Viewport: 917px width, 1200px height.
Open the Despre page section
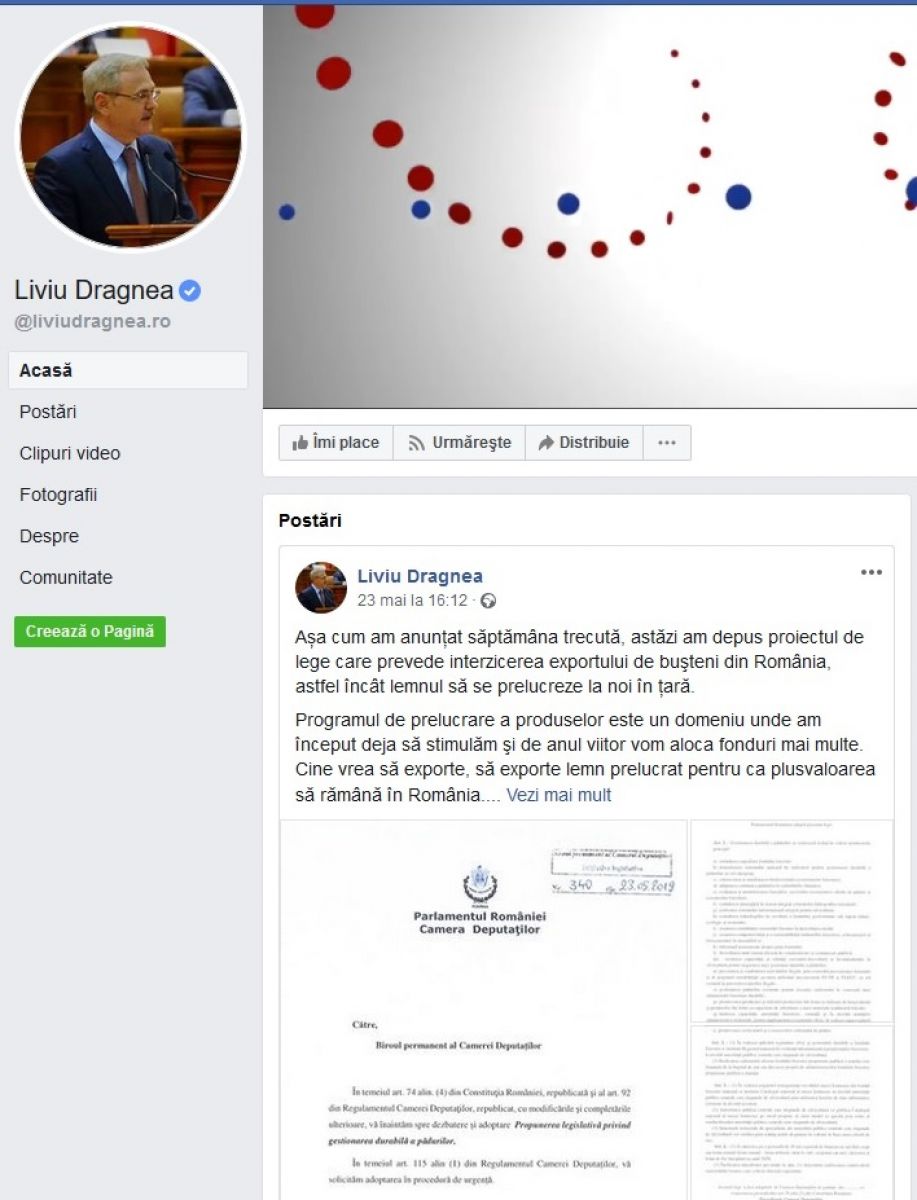coord(49,536)
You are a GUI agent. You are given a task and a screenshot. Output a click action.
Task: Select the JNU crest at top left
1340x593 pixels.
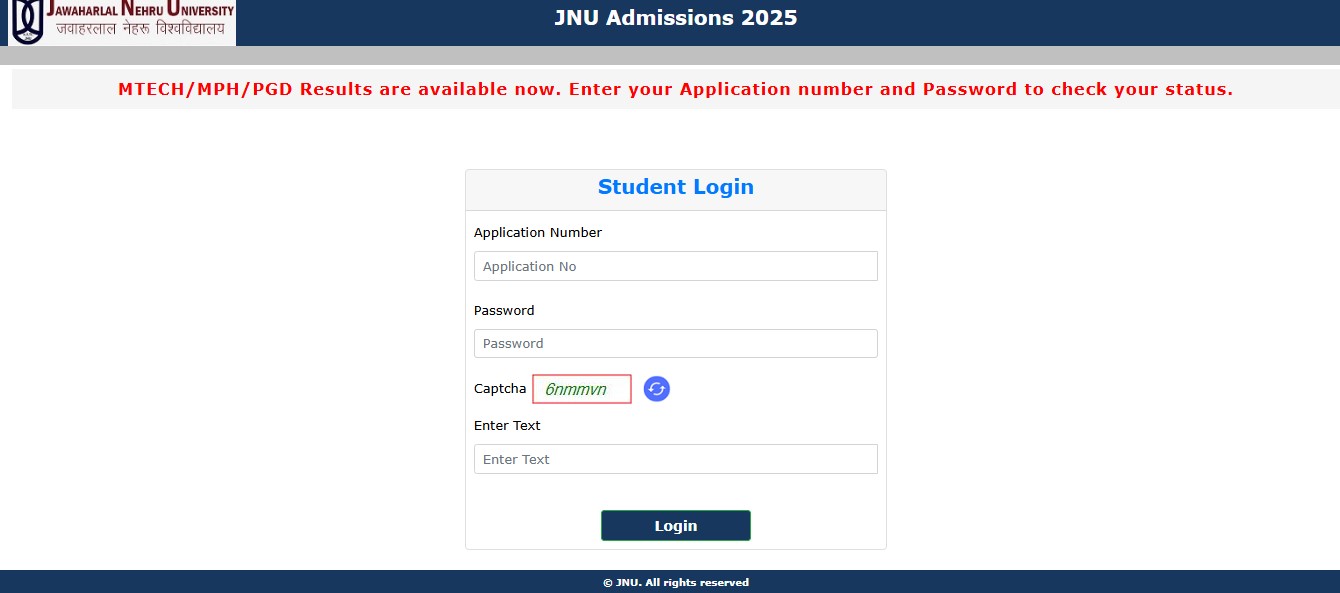click(x=27, y=22)
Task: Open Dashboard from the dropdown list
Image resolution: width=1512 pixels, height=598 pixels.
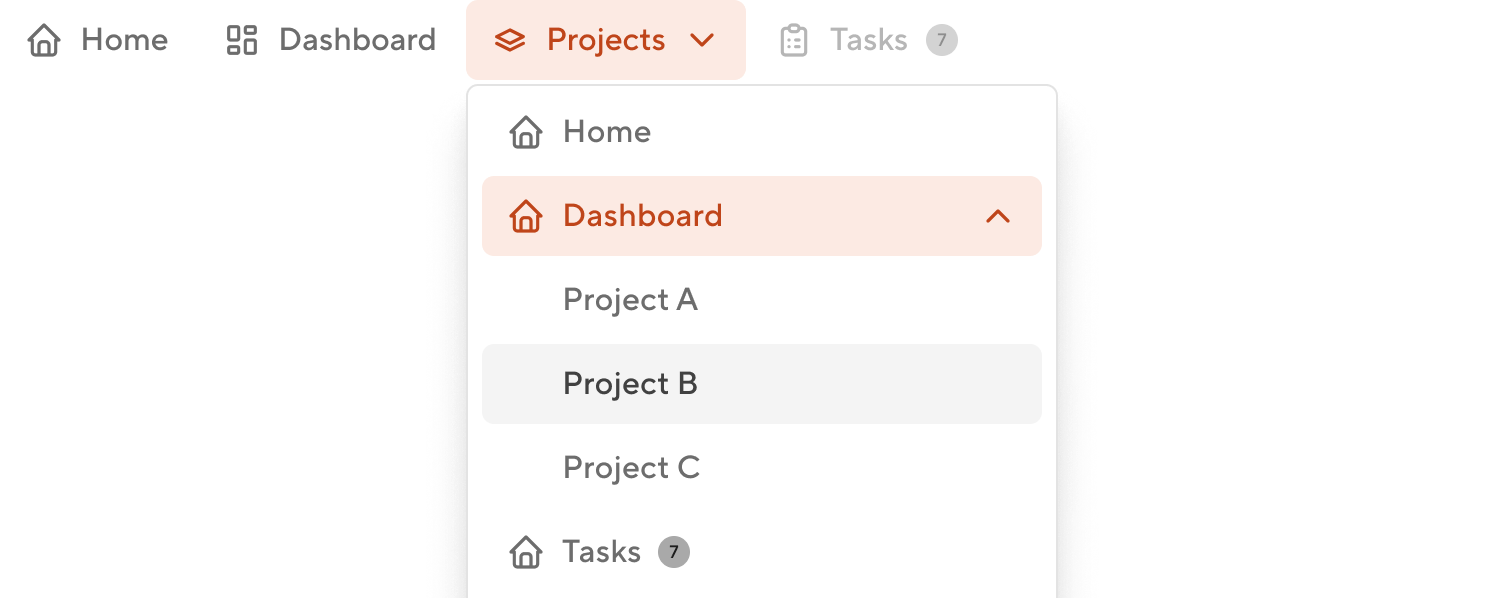Action: (642, 216)
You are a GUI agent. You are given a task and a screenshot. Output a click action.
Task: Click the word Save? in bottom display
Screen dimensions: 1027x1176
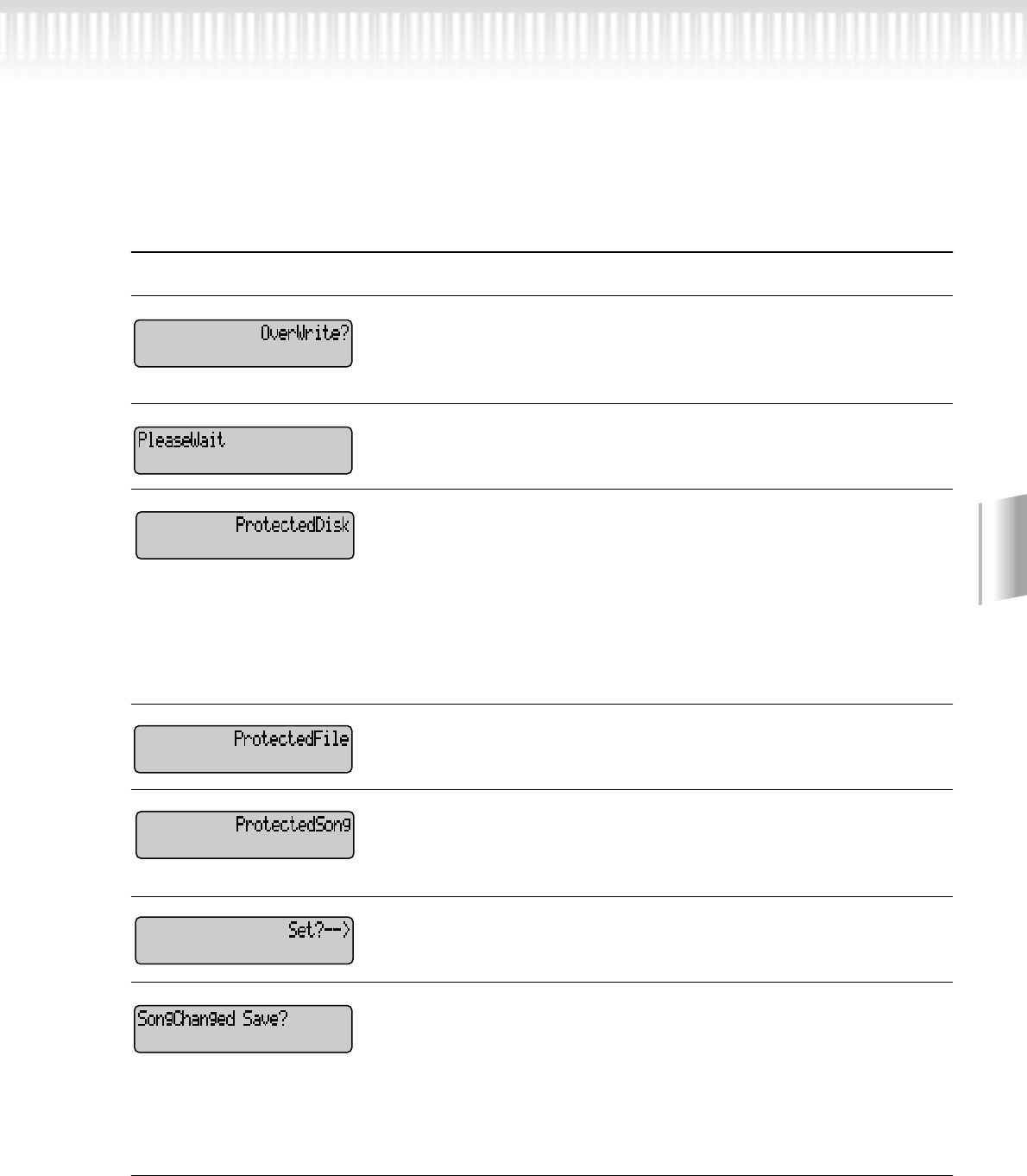(265, 1019)
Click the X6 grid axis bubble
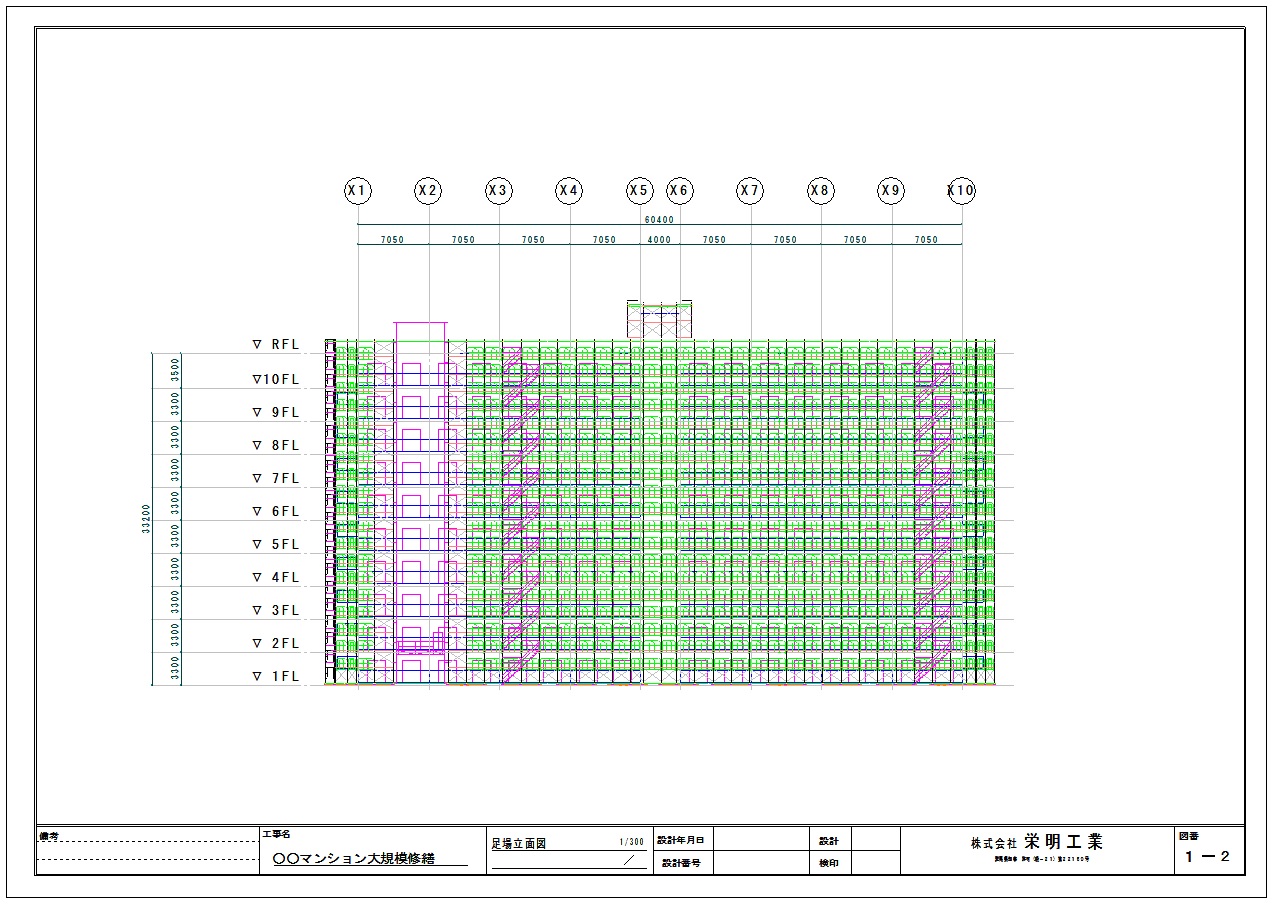Image resolution: width=1275 pixels, height=905 pixels. pyautogui.click(x=680, y=190)
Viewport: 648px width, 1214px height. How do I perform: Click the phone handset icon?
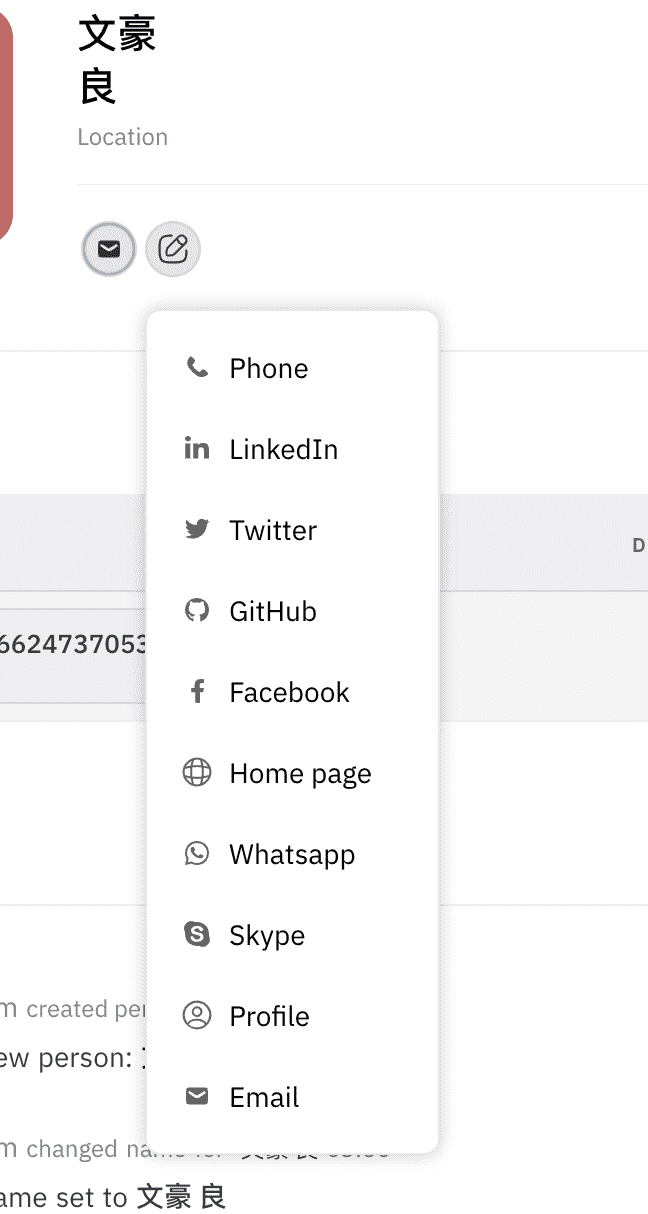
######
=== TASK OBJECTIVE ===
The job here is to find each line above with the word "Viewport" and copy it.

=== TASK RESPONSE ===
Viewport: 917px width, 1200px height.
Viewport: 648px width, 1214px height. How do I perform: Click the phone handset icon?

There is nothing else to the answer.